An application can send an Intent to another Under Command application, asking the Under Command to perform an operation. If the Under Command makes a permission-protected API call, then the Under Command needs a permission. The sender of the Intent, however, does not. We noticed instances of applications requesting permissions for actions that they asked Under Command applications to do. For example, one application asks the Android Market to install another application. The sender asks for INSTALL_PACKAGES, which it does not need because the Market application does the installation.We find widespread evidence of this type of error. Of the applications that unnecessarily request the CAMERA permission, 81% send an Intent that opens the default Camera application to take a picture. 82% of the applications that unnecessarily request INTERNET send an Intent that opens a URL in the browser. Similarly, 44% of the applications that unnecessarily request CALL_PHONE send an Intent to the default Phone Dialer application.
Related Methods and Stubs
most of the classes contain a mix of permission-protected and unprotected methods. It is observed that applications use unprotected methods but request permissions that are required for other methods in the same class. For example, android.provider. Settings.Secure is a convenience class in the API for accessing the Settings Content Provider. The class includes both setters and getters. The setters require the WRITE_SETTINGS permission, but the getters do not. Two of the applications that are reviewed use only the getters but request the WRITE_SETTINGS permission.
The factor of Copy and Paste
Popular message boards contain Android code snippets and advice about permission requirements. Sometimes this information is inaccurate, and developers who copy it will over privilege their applications.For example, one of the applications that is reviewed registers to receive the android.net.wifi.STATE_CHANGE Intent and requests the ACCESS_WIFI_STATE permission. As of May 2011, the third-highest Google search result for that Intent contains the incorrect assertion that it requires that permission .
Must watch for Deprecated Permissions
Permissions that are unnecessary in Android ver x could be necessary in older Android releases. Old or backwards-compatible applications therefore might have seemingly extra permissions. However, developers may also accidentally use these permissions because they have read out-of-date material. 8% of the over privileged applications request either ACCESS_GPS or ACCESS_LOCATION, which were deprecated in 2008. Of those, all but one specify that their lowest supported API version is higher than the last version that included those permissions.
Testing Artifacts Leftovers
A developer might add a permission during testing and then forget to remove it when the test code is removed. For example, ACCESS_MOCK_LOCATION is typically used only for testing but can be found in released applications. All of the applications in a review data set that un-necessarily include the ACCESS_MOCK_LOCATION permission also include a real location permission.

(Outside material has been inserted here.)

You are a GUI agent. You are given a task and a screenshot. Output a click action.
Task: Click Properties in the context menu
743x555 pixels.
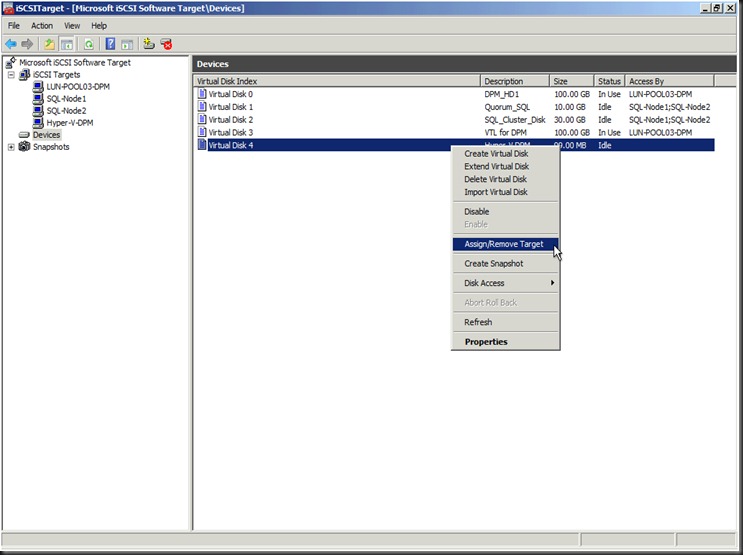pyautogui.click(x=486, y=342)
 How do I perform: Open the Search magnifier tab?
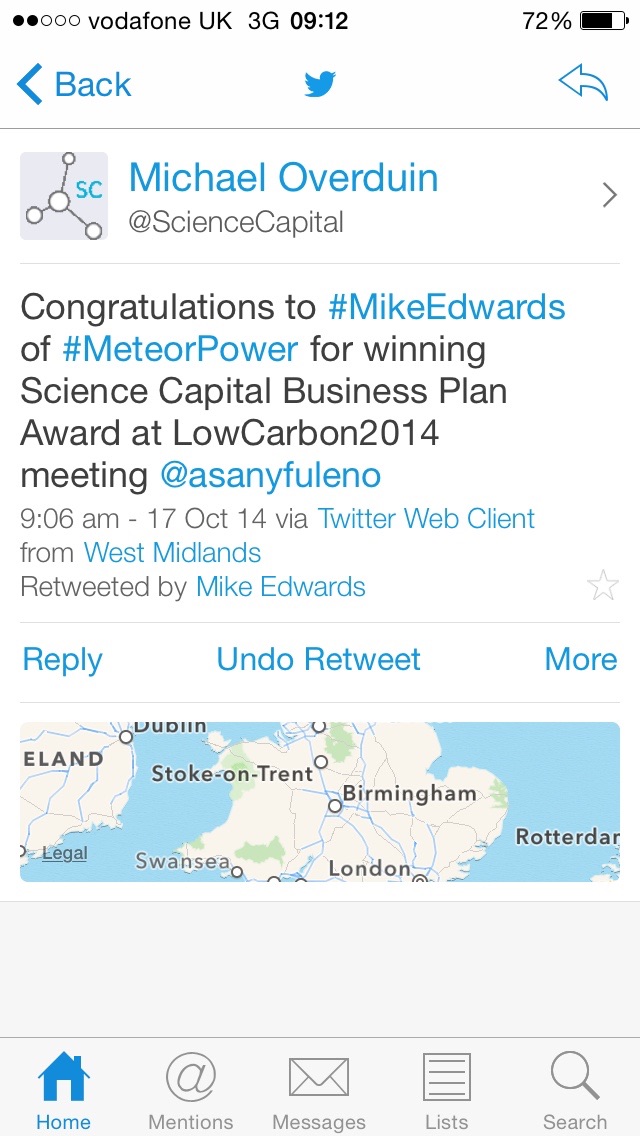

Signature or System Permissions
It was found that 9% of over privileged applications request unneeded Signature or SignatureOrSystem permissions. Standard versions of Android will silently refuse to grant those permissions to applications that are not signed by the device manufacturer. The permissions were either requested in error, or the developers removed the related code after discovering it did not work on standard handsets.
Permissions a Developer’s Consideration
It can be attributed using many instances of over privilege to developer confusion over the permission system. Confusion over permission names, related methods, deputies, and deprecated permissions could be addressed with improved API documentation. To avoid over privilege due to related methods, it is recommend that the listing permission requirements on a per-method (rather than per-class) basis. Confusion over under command applications could be reduced by clarifying the relationship between permissions and pre-installed system applications.
Despite the number of unnecessary permissions that can be attributed to error, it is possible that some developers request extra permissions intentionally. Developers are encouraged to ask for unnecessary permissions because applications will not receive automatic updates if the updated version of the application requests more permissions .So happy and safe coding.